The god—Relk?—nodded to Death. “Have you trained her?”

“Some.”

“What does she know of the rest of us?”

“Enough.”

Relk snorted. Liz blinked. Death rarely showed human mannerisms, but this creature wore them like a new coat that hadn’t yet lost its charm. He flaunted them about carelessly. He turned to her. “Look at me, Heiress.” Liz met his eyes. “Do you know who I am?” Liz glanced at Death, then shook her head. “I am the god of shame,” he said. “Fragment of Love.” Liz frowned, and he nodded, looking vaguely pleased. “Your mentor hasn’t taught you about the rest of us, has he?” Liz shook her head. It was disconcerting, communicating with a god this way. Death refused to acknowledge nonverbal communication; if Liz wanted him to know something, she had to say it, and say it clearly. But she’d been told that the others would take her speech as an insult, so she said nothing. 

Relk stepped back. “You have work to do, Death.” 

Death met his eyes calmly. “Do not presume to advise me.” Liz started; Death spoke to this god the same way he spoke to her, a mortal. Was he that powerful? Or simply that proud?

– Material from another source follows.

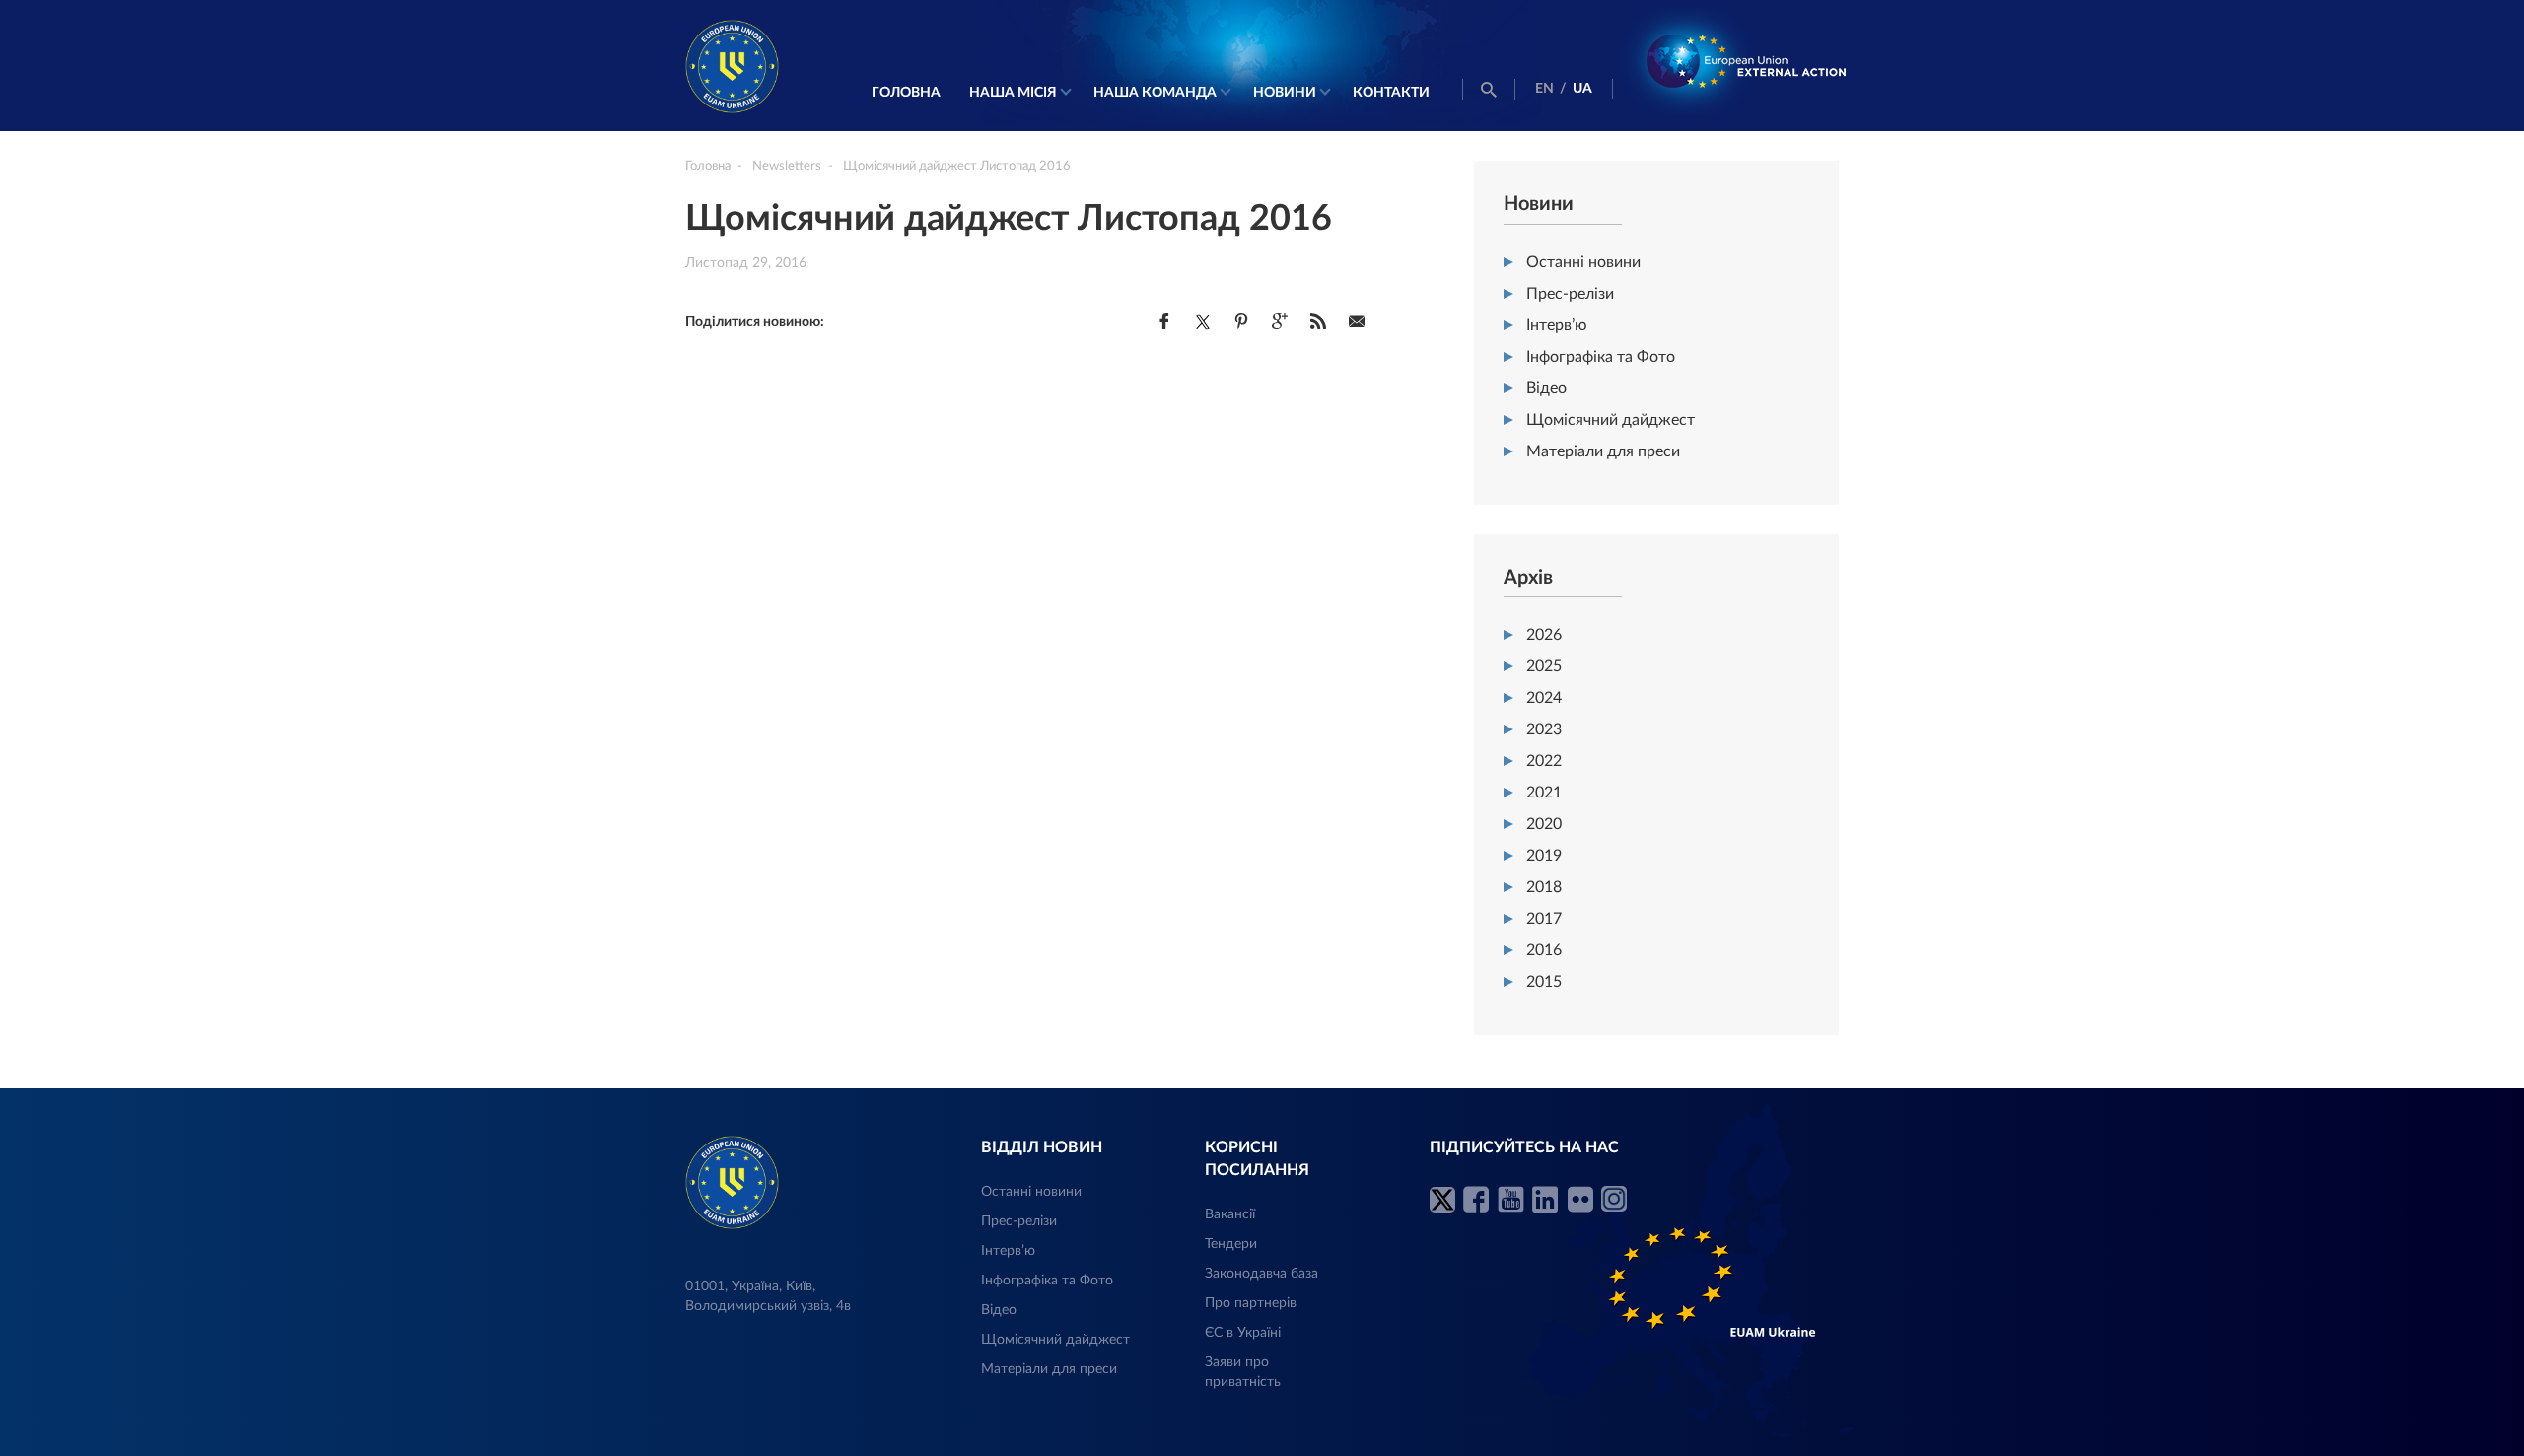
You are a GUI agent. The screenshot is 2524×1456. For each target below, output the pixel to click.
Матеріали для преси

Relk looked unnerved. “I have a test for her.”

“I am aware.”

Relk shifted. Liz wondered if Death noticed how nervous this god was. “Right.” He coughed, and a human child suddenly appeared next to him. No color, and even more transparent than Liz. He was crying. “Kill it,” Relk said. “Use whatever magic you can.”

Liz looked to Death. He gave her a single, sharp nod. She stepped forward, placing her hand on the wretched creature’s cheek. He looked up and met her eyes, then opened his mouth to speak. She could have killed him in a dozen ways, with or without magic. She could have been dramatic. She could have been cruel. But above all, Liz was efficient, and always had been.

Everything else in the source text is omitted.